A dangerously destructive insect, the glassy-winged sharpshooter, poses a serious threat to the multibillion-dollar wine industry of Napa Valley. The SUV of leafhoppers, this pest that vectors a disaster more lethal to vines than phylloxera functions as the central figure in Nadia Gordon’s novel “Sharpshooter.” Talk of its appearance in the vineyard country around the little town of St. Helena fills everyone with alarm; the prospect of chemical warfare against the hungry intruder threatens the existence of nearby organic farms. Everyone is worried, everyone is at loggerheads. It is in this context that the sniper-style shooting of Jack Beroni, heir of the great Beroni Vineyard Estate and a determined advocate of spraying, sets the community on its ears.

The vic was widely disliked, so there’s little regret at his offing, and there’s a wealth of potential perps. But the Beronis’ neighbor, Wade Skord of Skord Mountain Vineyards, producer of an admired bijou brew, is the prime suspect. Wade, who has been heard to threaten Jack, plays assault golf at night, shooting at glow-in-the-dark golf balls with his .22 rifle. The police think that he could easily have targeted his arrogant neighbor. His friend, Sunny McCuskey, owner and chef of a popular local cafe restaurant, vehemently disagrees. Resolute and resourceful, she will try to prove the police wrong.
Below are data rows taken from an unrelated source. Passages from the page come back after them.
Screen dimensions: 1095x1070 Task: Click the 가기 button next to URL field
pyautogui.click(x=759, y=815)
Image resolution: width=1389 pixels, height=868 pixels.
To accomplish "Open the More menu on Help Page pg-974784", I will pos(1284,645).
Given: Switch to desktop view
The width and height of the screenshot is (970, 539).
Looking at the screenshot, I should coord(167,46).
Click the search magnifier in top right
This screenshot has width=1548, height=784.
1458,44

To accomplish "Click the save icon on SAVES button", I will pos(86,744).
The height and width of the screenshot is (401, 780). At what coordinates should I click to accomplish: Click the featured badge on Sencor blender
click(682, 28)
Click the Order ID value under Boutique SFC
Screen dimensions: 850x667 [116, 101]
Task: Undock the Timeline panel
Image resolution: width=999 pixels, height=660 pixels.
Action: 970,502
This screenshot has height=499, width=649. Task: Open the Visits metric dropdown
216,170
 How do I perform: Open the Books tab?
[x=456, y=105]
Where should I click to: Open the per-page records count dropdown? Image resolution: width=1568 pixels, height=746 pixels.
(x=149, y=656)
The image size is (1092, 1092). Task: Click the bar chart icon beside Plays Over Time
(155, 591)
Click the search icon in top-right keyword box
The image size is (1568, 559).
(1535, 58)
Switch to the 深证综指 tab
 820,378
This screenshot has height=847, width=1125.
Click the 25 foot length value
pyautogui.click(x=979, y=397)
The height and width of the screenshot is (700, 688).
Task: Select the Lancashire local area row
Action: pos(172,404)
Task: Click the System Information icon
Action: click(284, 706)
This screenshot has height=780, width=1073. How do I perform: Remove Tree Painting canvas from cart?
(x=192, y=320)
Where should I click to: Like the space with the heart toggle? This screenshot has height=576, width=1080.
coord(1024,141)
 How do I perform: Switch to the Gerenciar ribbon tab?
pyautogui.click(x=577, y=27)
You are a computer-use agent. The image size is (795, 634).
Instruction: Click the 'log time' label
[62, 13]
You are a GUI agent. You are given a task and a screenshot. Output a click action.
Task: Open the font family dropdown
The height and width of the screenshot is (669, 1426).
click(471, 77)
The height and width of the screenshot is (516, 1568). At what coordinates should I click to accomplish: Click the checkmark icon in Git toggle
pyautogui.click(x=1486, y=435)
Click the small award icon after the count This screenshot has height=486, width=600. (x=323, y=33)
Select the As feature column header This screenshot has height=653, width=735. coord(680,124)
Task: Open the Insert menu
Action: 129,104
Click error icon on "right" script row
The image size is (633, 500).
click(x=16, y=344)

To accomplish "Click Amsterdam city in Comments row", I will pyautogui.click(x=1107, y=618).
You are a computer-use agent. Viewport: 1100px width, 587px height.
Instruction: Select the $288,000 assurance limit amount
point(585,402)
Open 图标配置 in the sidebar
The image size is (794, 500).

That is the gist of Gordon’s story, and the reasons to read it are many: It’s readable, the violence is minimal and, above all, the book’s local color and its culinary, oenological and ecological details are priceless. Sunny, who rolls her own pasta and uses only organically correct vittles, cannot resist cooking and sipping even outside her own restaurant. Since her friends are in the same league, investigation takes a back seat to palate-tickling gourmandizing and epicurizing. There’s enough about cooking, eating and drinking to give you an appetite before you’re halfway through. Everyone samples, sniffs, sips, savors or, occasionally, guzzles. The effect is silly, charming, incoherent and fun to taste. I only wish I could get hold of some of that Grgich Fume Blanc.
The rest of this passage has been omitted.